Sur la scène du jazz français, Andy Emler fait partie des musiciens les plus marquants de ces 15 dernières années. Pianiste et compositeur, il touche à tout ce que le jazz comporte de liens entre cette musique et le rock dont il ne cesse de tirer ses influences majeures.
Andy Emler a collaboré avec de nombreuses figures majeures du jazz (Michel Portal, François Jeanneau, Trilok Gurtu, Woody Shaw), mais c’est surtout son travail en grand orchestre fortement remarqué au sein de L’orchestre National de Jazz en 1986 ou au sein du WDR qui lui a donné le goût d’écrire pour des formations larges.

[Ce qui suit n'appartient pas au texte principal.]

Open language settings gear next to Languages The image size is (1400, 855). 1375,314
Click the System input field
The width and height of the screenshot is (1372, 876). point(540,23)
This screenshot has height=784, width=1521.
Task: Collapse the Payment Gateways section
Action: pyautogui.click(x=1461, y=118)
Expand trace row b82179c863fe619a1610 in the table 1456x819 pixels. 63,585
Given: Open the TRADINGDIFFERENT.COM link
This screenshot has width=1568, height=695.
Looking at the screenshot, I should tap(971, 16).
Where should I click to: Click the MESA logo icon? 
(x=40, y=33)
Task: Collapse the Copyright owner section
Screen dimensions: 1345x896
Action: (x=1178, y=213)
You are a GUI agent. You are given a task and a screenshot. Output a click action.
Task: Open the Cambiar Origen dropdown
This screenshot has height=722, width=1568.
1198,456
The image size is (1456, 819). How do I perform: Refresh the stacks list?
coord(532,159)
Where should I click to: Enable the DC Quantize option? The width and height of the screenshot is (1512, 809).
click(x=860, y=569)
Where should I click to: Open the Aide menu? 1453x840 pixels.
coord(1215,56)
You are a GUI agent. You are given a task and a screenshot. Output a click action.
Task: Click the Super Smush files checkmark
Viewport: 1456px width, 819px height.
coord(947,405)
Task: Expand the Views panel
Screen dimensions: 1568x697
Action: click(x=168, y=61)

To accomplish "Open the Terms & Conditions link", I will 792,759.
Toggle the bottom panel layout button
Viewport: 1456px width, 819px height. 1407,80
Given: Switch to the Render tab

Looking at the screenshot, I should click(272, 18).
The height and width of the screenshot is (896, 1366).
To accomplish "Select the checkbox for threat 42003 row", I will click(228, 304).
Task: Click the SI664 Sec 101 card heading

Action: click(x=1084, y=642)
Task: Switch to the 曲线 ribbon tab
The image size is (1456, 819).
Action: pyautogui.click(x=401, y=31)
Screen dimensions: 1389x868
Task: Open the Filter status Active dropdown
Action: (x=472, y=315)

Ce pianiste et surtout compositeur bouillonnant d’idées a créé en 1988 sa propre formation, le Megaoctet qui ne cesse depuis son apparition de marquer les esprits et d’accumuler les récompenses sur la scène du jazz en France. Django d’Or en 1992, Victoires du Jazz au titre de l’album français de jazz de l’année en 2005 (avec Dreams in tune), honneurs de toute la presse pour le très remarquable West in peace paru en mars 2007 et qui a collectionné les récompenses (Django d’Or à nouveau, prix de l’Académie de Jazz). C’est dire combien ce Mégaoctet fait l’unanimité au sein gotha du jazz en France.
Andy Emler, plus prolixe et productif que jamais revient aujourd’hui avec un nouvel album du Megaoctet aussi exceptionnel que les précédents. Déjà largement récompensé dans la presse (Choc Jazzman, Disque d’Emoi, etc.), le nouvel album de ce Megaoctet loin de s’essouffler, montre au contraire une belle vigueur. Andy Emler y crée ainsi une musique d’opéra jazz et rock construisant et déconstruisant les trames de ses compositions. Bourré d’énergie, ce mégaoctet alterne les unissons furieux, les exaltations tripales et des moments d’accalmie dans une sorte de séance à la fois violente et amoureuse. De ce magma en fusion, Andy Emler en fait une jungle dont Ellington et Mingus s’ils avaient connu Zappa, se seraient certainement approchés.
Chaque morceau se révèle brillant dans une construction jamais linéaire, concevant comme des suites à plusieurs mouvements (Mail to Elise). Dans cette dynamique de groupe qui sonne comme un big band (bien qu’ils ne soient que 9), l’équilibre entre solistes et collectif est ici totalement fusionnel. Les premiers comme les seconds manient l’humour et l’autodérision sous l’impulsion du cornettiste Méderic Collignon toujours fantasque et d’un Thomas de Pourquery au saxophone alto et qui trouve une voix de crooner magnifique lorsqu’il chante. L’écriture, si elle se révèle savante, y est néanmoins toujours très expressive.
Une captation DVD réalisée au Triton, petit club de la région parisienne en septembre 2008, nous permet grâce à la multiplication des caméras et des gros plans d’approcher au plus près, cette troupe survitaminée sans perdre de vue l’exploit qu’il y avait à inaugurer ce soir là cette musique aussi inventive qu’exigeante. Sur les traces d’Ellington et de Mingus revisités.